LAGOS, Sept 21 (Reuters) - Nigerian authorities have imposed a night curfew on the northern town of Dutse after Muslim mobs burned 11 churches over what they said was blasphemy against the Prophet Mohammad by a Christian woman, police said on Thursday.

Scores of houses and shops owned by Christians were also torched in the capital of remote Jigawa state during a riot on Wednesday sparked by a disagreement between a Muslim man and a Christian woman, police spokesman Haz Iwendi said.

No one was killed in the riot but up to seven people were injured, Iwendi said.

"Eleven churches and so many houses and shops were burned. The house of the Anglican bishop was also ransacked," he said, adding that hundreds of Christians fled their homes to military and police barracks fearing further attacks.

"There is now a night curfew in the town and police units from (neighbouring) Kano and Katsina states have been sent there to beef up security," Iwendi said.

Religious violence has plagued Nigeria, whose 140 million people are thought to be evenly split between Muslims in the north and Christians in the south, for many years. There are sizeable religious minorities in all areas of the country.



DISPUTES ESCALATE QUICKLY

There is often more to the violence, however, than religious differences.
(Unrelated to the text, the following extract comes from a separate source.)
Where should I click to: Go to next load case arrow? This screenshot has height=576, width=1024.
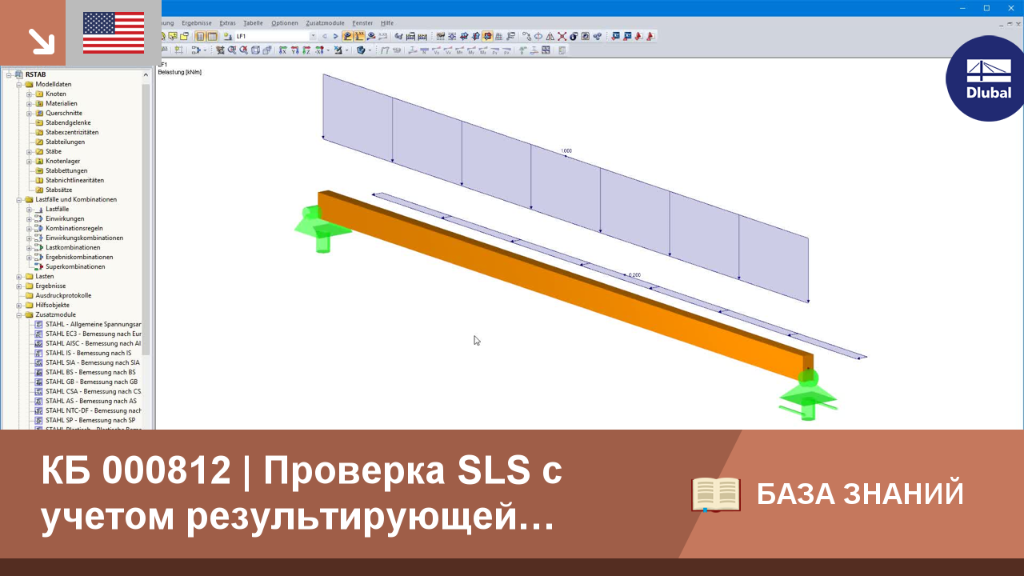(x=336, y=37)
Sometimes politicians instigate it for their own ends, and in some cases a small dispute quickly escalates as thugs seize the opportunity to go on a looting spree.

Any deaths in religious fighting usually spark tit-for-tat killings in different parts of the country.

Nigerians are due to elect their president, state governors and lawmakers in landmark polls next April and many fear an increase in religious fighting as tensions rise before the elections.

Joseph Hayab, secretary of the Christian Association of Nigeria (CAN) for the northwest, said an argument over Jesus and the Prophet Mohammad sparked the Dutse riot.

"Her comment was in retaliation to uncomplimentary remarks made by her colleague about Jesus," Hayab told Reuters.

He said the rioters were angry about the release of the woman, who was briefly detained by police.

Thousands of people have died in religious violence since the restoration of democracy in the world's eighth largest oil exporter in 1999.

At least 50 Christians were killed in the northwestern town of Maiduguri in February, according to CAN. News of the killings sparked reprisals in the southeastern market city of Onitsha, where Christian mobs killed about 100 Muslims.